Culture malienne et réseaux sociaux : la ligne rouge franchie ?
Trois des voix les plus reconnues de la musique malienne, Babani Koné, Mariam Bah et Binguini Bagaga, sont aujourd’hui derrière les barreaux à la suite d’un mandat de dépôt rendu le 22 juillet par le Procureur du Pôle national de lutte contre la cybercriminalité.

Poursuivies pour injures réciproques et atteinte à la moralité publique via des échanges jugés offensants en ligne, leur procès est fixé au 4 septembre 2025.
Babani Koné, née en 1968 à Ségou, est une figure traditionnelle de la musique malienne connue et respectée au sein de la diaspora. Mariam Bah et Binguini Bagaga incarnent une génération plus jeune, fortement présente dans les débats numériques contemporains.
Le rappel de leur statut culturel est essentiel dans la mesure où ces artistes ne sont pas que de simples voix publiques, mais des griots contemporains, porteurs de l’image du Mali au-delà des frontières. Dans ce contexte, beaucoup attendent d’eux une retenue, une voix au-dessus de la mêlée, un exemple structurant pour la jeunesse.
Le cas de Mariam Bah et Binguini Bagaga peut être compris sous l’angle de la jeunesse, de l’expérience limitée et de l’exposition amplifiée dans un univers où les réseaux sociaux façonnent l’identité publique. Cela n’exonère aucun comportement, mais permet un éclairage nuancé sur leurs réactions.
Le cas de Babani Koné, à l’inverse, surprend.
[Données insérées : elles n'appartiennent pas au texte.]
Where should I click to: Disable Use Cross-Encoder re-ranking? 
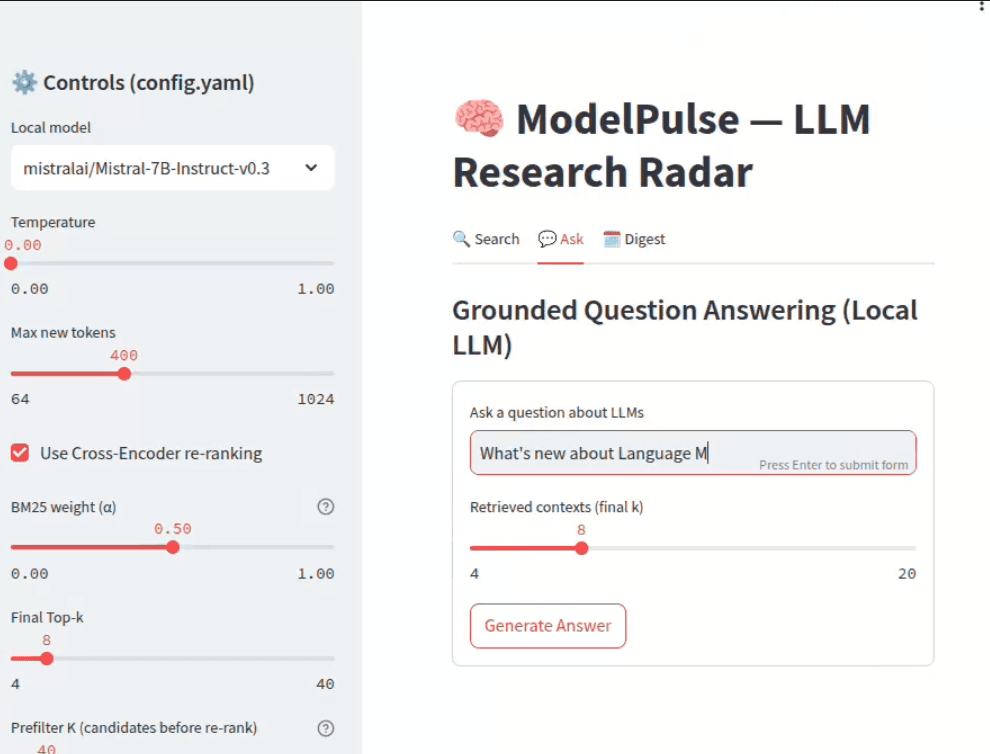(19, 453)
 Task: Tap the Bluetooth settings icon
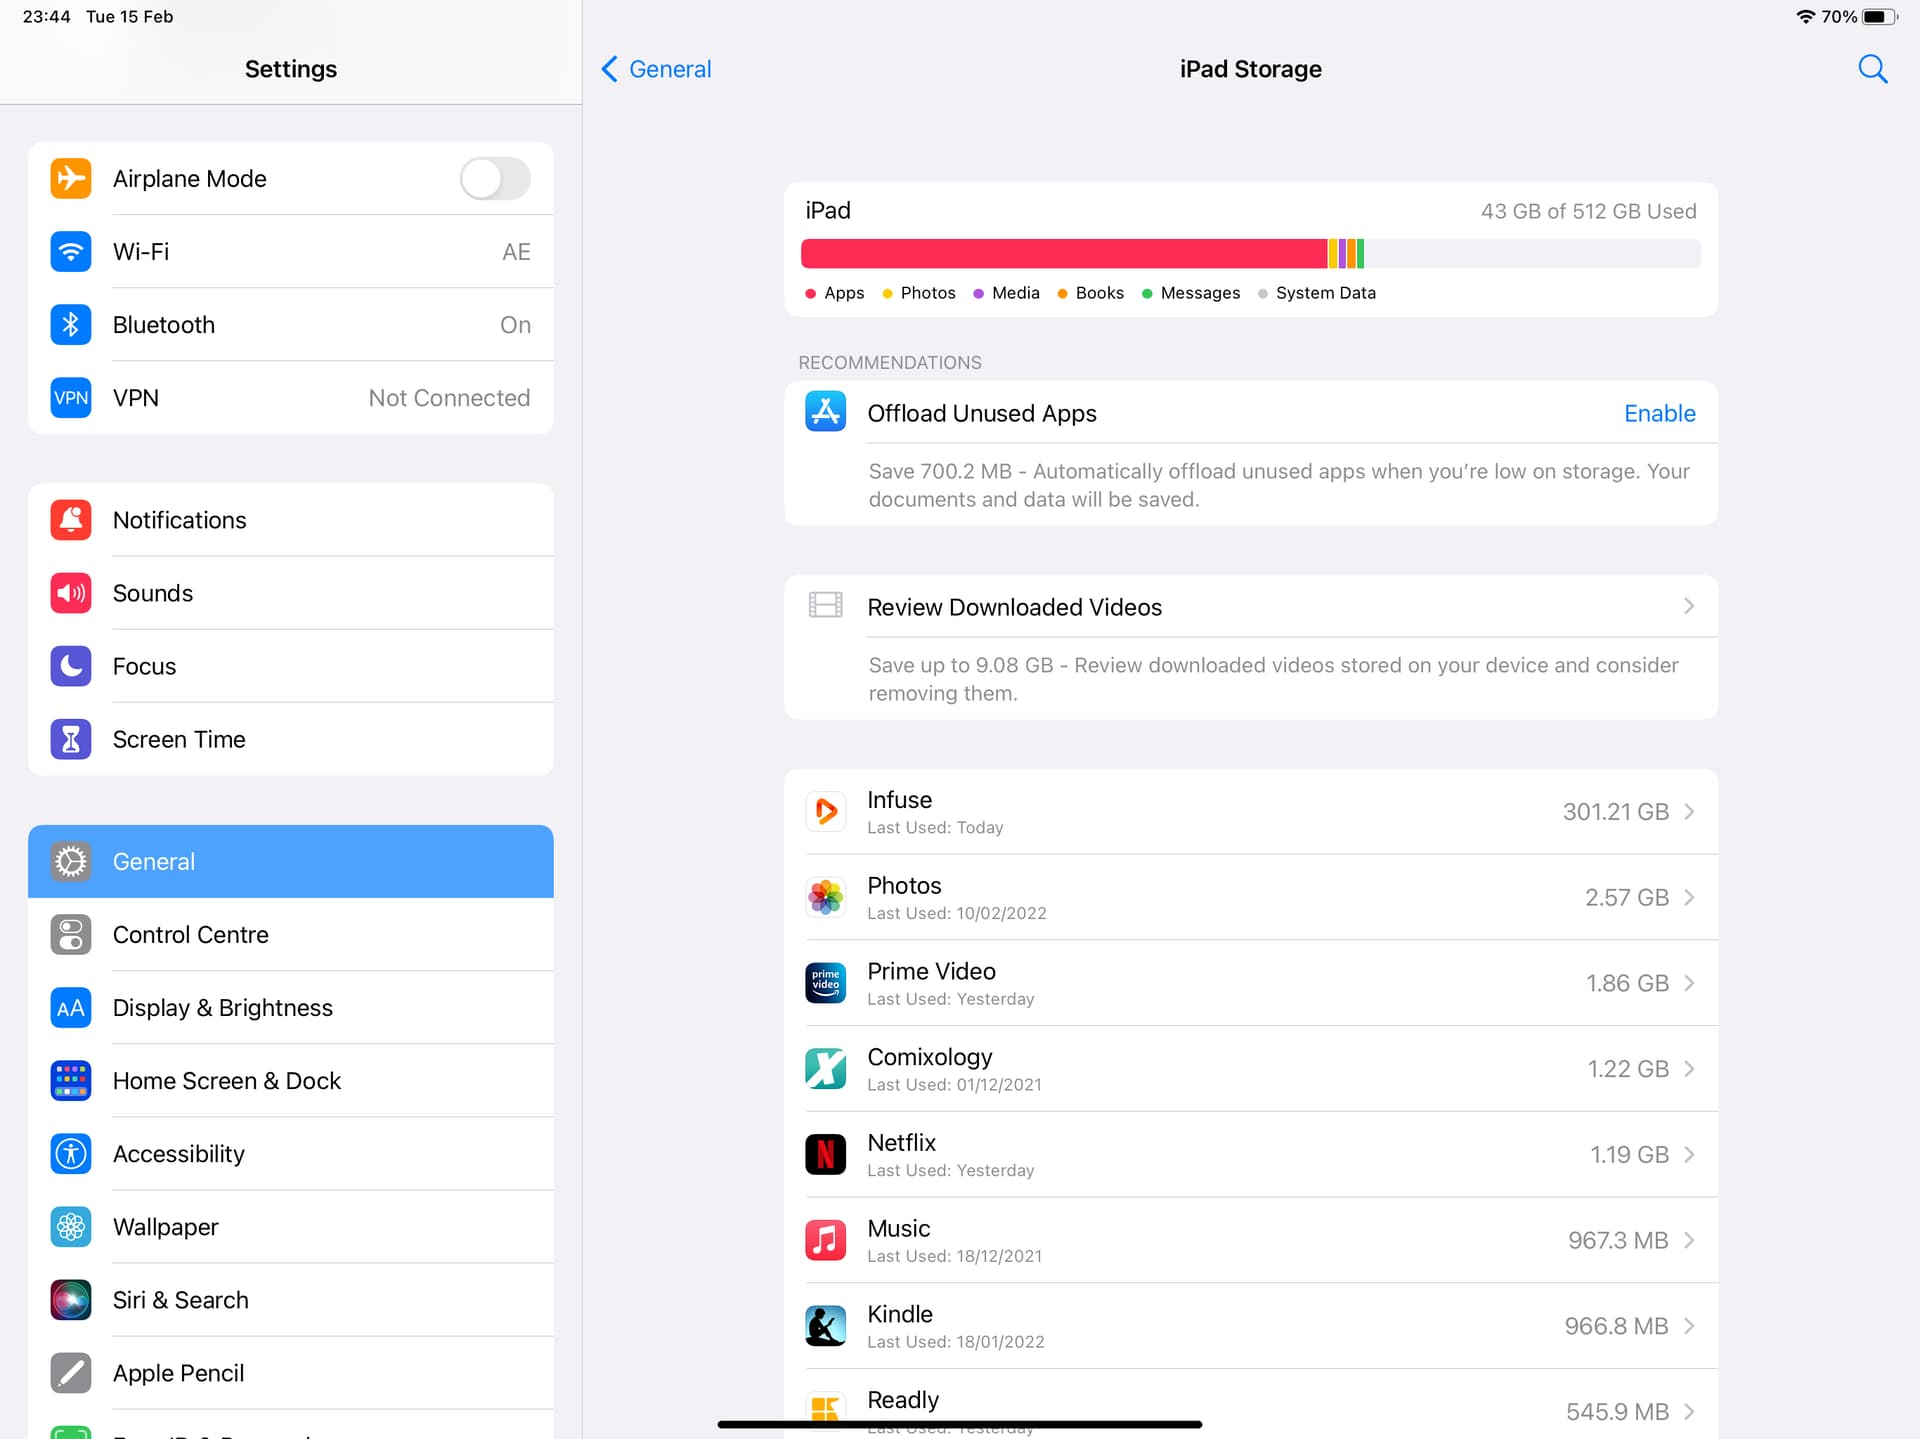click(71, 325)
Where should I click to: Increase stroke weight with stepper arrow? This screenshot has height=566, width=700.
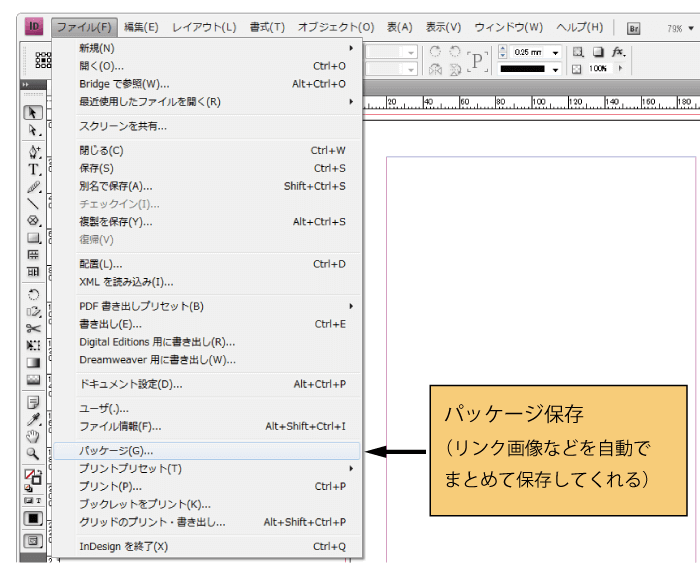click(503, 48)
À l’âge où l’on attend solennité et sagesse, son implication dans ce conflit numérique interroge. Son enracinement culturel devrait inspirer équilibre et vigilance. Que ce soit au Mali ou dans d’autres pays ouest-africains, les artistes de sa stature bénéficient souvent d’une médiation étatique en cas de crise.
En Guinée, lorsque l’artiste Azaya a frappé sa femme, le ministère de la Culture s’est activement mobilisé pour favoriser une réconciliation. Au Mali, aucun cadre institutionnel similaire ne semble exister pour accompagner des personnalités placées sous mandat de dépôt alors qu’elles représentent le pays au-delà de ses frontières.
Il reste essentiel que les artistes maliens se perçoivent avant tout comme des Ambassadeurs culturels, notamment lorsqu’ils se produisent à l’extérieur. C’est l’image du pays qui est en jeu, souvent réduite à celle de l’artiste. Leur trajectoire inspire des milliers de jeunes et leurs paroles peuvent façonner les normes sociales.
Aucun détail des échanges incriminés n’a été rendu public pour éviter une circulation incontrôlée des propos litigieux. La justice malienne s’appuie sur la loi 2019 056 sur la cybercriminalité, plus précisément les articles réprimant la diffusion numérique de contenus contraires aux mœurs publiques (article 20) et les injures en ligne (article 23).
Ce dossier pose une question majeure, celle de la forme de responsabilisation, de médiation ou de défense accordées à des voix qui incarnent l’identité culturelle du pays dans des contextes fragiles politiquement et socialement. Ces artistes étaient-elles laissées à elles-mêmes sur un terrain judiciaire qui s’est mué en arène publique sans filet ?
Le Mali gagnerait à envisager des mécanismes de cadrage pour ses figures culturelles, afin que leur voix reste une fenêtre sur l’âme du pays, en particulier pour les plus jeunes qui les voient comme modèles.
Cette affaire n’est pas seulement une chronique judiciaire. Elle est le reflet d’un moment où culture, expression et responsabilité publique convergent. Et rappelle que la posture d’un artiste dépasse l’art, elle est affaire d’influence collective et de confiance sociale.